The Pittsburgh Steelers are a team who finds themselves in the middle of nowhere as it pertains to the first round of the 2023 NFL Draft. Not having a pick in the Top 10, and not drafting near the end of the draft, the Steelers are in a precarious situation. To trade up it would cost a lot, and picks the team can’t afford to lose. To stay put might have them being forced to take what is left after other teams make their moves.
Such is life during the NFL Draft.
Nonetheless, a lot can happen which can cause prospects to move up, or down, the draft board. In the latest mock draft by ESPN’s Mel Kiper he has a crazy run on quarterbacks happening in Round 1. Not only is there a run on quarterbacks, but three draft day trades have teams moving up in a frantic pace to get a quarterback they hope they can call “the future franchise quarterback” for their team.
Time to take a look at how the first round plays out, and who he has the Steelers taking at pick No. 17.
Let’s get started...
Projected trade: Houston moves up one spot
1. Houston Texans (via mock trade with CHI) - Bryce Young, QB, Alabama
Projected trade: Indy makes its move — and Chicago moves down again
2. Indianapolis Colts (via mock trade with CHI) - C.J. Stroud, QB, Ohio State
3. Arizona Cardinals - Will Anderson Jr., OLB, Alabama
4. Chicago Bears (via mock trade with IND) - Jalen Carter, DT, Georgia
Projected trade: Carolina strikes for a QB
5. Carolina Panthers (via mock trade with SEA/DEN) - Will Levis, QB, Kentucky
6. Detroit Lions (via LAR) - Christian Gonzalez, CB, Oregon
7. Las Vegas Raiders - Devon Witherspoon, CB, Illinois
8. Atlanta Falcons - Will McDonald IV, DE, Iowa State
9. Seattle Seahawks (via mock trade with CAR) - Anthony Richardson, QB, Florida
10. Philadelphia Eagles (via NO) - Peter Skoronski, OT, Northwestern
11. Tennessee Titans - Paris Johnson Jr., OT, Ohio State
12. Houston Texans (via CLE) - Tyree Wilson, DE, Texas Tech
13. New York Jets - Anton Harrison, OT, Oklahoma
14. New England Patriots - Jaxon Smith-Njigba, WR, Ohio State
15. Green Bay Packers - Michael Mayer, TE, Notre Dame
16. Washington Commanders - Darnell Wright, OT, Tennessee
17. Pittsburgh Steelers
Joey Porter Jr., CB, Penn State
I’m sticking with this pairing from January, with Porter projected to the team that drafted his father in the third round in 1999. Even if free agent Cam Sutton returns, the Steelers could use a corner, with the 6-foot-2 Porter next on my board. He didn’t allow a single touchdown in coverage last season, and quarterbacks averaged just 3.7 yards per attempt when he was the nearest defender in coverage. While I would have like to see him come down with more interceptions — he had one in 30 college starts — he broke up 11 passes last season, so the ball skills are there. Pittsburgh is another team that likely will be hoping one of the top offensive tackles drops here.

» **Short exercise**
Please name the player the mock draft article has the Pittsburgh Steelers selecting at pick No. 17.

» **Supplied records**
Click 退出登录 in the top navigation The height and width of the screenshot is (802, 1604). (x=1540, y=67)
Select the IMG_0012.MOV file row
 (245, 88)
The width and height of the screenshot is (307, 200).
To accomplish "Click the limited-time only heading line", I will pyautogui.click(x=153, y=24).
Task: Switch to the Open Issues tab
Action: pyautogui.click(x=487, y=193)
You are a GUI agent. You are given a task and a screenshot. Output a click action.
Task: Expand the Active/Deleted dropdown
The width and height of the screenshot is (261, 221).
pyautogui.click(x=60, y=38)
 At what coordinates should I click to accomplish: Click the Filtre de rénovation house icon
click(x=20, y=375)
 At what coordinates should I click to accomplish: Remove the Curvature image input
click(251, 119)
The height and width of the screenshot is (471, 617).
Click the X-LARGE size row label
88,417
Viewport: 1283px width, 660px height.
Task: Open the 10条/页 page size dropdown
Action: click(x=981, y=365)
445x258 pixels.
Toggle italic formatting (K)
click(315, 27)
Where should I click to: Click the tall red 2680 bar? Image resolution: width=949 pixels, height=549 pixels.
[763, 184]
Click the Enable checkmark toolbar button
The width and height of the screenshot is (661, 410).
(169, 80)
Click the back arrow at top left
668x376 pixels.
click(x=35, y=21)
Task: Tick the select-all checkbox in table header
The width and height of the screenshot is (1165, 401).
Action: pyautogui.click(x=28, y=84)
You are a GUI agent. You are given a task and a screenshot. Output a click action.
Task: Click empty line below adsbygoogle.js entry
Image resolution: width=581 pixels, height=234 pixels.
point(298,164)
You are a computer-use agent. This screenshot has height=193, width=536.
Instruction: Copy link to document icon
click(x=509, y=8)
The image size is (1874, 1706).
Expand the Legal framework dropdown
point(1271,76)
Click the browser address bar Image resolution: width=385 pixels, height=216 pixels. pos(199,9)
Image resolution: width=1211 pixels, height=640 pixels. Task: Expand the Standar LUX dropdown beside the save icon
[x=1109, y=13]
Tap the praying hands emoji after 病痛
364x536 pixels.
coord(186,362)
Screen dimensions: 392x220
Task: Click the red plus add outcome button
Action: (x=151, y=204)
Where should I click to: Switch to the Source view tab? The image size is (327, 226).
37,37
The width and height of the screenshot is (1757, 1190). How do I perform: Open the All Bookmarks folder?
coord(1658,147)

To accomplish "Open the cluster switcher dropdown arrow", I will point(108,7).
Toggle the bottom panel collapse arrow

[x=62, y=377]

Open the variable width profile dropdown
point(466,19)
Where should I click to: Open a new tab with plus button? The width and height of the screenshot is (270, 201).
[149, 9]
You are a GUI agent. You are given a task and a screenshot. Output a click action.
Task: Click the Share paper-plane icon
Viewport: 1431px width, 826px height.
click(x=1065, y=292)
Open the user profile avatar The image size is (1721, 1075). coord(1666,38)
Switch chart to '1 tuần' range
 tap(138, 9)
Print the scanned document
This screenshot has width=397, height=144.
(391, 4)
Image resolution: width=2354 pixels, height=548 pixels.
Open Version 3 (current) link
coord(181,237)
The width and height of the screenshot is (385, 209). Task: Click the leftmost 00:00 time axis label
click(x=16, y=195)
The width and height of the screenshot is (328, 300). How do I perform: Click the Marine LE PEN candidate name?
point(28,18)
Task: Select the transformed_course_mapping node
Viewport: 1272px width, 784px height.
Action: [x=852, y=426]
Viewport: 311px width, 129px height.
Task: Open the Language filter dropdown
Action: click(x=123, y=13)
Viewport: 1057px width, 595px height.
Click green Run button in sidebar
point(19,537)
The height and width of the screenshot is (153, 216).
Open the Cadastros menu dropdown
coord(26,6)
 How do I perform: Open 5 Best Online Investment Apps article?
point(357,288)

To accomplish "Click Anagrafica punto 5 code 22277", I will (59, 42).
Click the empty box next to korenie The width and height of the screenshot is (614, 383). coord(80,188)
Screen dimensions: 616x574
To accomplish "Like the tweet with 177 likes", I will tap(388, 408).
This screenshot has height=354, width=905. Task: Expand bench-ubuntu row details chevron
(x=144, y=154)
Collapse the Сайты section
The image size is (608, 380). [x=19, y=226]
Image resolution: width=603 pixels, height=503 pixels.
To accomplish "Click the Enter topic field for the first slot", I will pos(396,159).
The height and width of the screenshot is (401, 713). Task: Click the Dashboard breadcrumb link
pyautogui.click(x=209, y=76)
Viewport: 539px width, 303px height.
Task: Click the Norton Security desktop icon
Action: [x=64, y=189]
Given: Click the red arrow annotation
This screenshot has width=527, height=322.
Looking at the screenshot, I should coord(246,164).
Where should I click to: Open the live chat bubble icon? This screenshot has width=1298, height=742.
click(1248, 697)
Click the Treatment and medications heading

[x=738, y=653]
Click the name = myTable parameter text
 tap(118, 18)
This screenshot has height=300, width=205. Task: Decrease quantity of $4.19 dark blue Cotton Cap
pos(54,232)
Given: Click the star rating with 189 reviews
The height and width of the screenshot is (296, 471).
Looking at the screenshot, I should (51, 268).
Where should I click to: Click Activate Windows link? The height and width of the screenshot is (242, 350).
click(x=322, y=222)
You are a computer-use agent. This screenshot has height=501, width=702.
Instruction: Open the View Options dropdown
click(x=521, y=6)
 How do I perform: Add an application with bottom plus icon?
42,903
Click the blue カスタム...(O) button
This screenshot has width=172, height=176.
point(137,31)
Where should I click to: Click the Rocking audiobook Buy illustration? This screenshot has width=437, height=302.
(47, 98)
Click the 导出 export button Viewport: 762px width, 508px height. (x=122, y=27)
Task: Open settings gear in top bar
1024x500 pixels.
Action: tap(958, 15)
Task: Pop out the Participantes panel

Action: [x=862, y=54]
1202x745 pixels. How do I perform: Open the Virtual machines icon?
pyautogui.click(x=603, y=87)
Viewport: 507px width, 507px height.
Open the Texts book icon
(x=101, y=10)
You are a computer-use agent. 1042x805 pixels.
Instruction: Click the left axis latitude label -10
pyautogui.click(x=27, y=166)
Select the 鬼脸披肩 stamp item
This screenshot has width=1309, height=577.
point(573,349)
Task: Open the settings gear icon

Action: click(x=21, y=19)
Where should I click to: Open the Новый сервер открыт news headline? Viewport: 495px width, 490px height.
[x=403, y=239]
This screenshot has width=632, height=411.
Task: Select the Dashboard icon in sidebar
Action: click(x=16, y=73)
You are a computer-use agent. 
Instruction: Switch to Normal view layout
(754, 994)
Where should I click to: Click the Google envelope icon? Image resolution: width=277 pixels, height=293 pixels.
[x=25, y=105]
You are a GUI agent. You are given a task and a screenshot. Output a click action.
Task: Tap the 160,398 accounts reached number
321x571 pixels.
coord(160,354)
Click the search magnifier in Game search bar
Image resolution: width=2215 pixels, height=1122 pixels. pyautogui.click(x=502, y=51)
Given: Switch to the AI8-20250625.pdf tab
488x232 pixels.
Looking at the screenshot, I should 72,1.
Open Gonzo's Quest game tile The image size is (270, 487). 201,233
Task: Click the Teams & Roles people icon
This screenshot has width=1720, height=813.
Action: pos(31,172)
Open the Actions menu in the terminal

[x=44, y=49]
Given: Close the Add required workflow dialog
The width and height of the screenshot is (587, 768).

» **Full solution**
Joey Porter Jr., a cornerback from Penn State.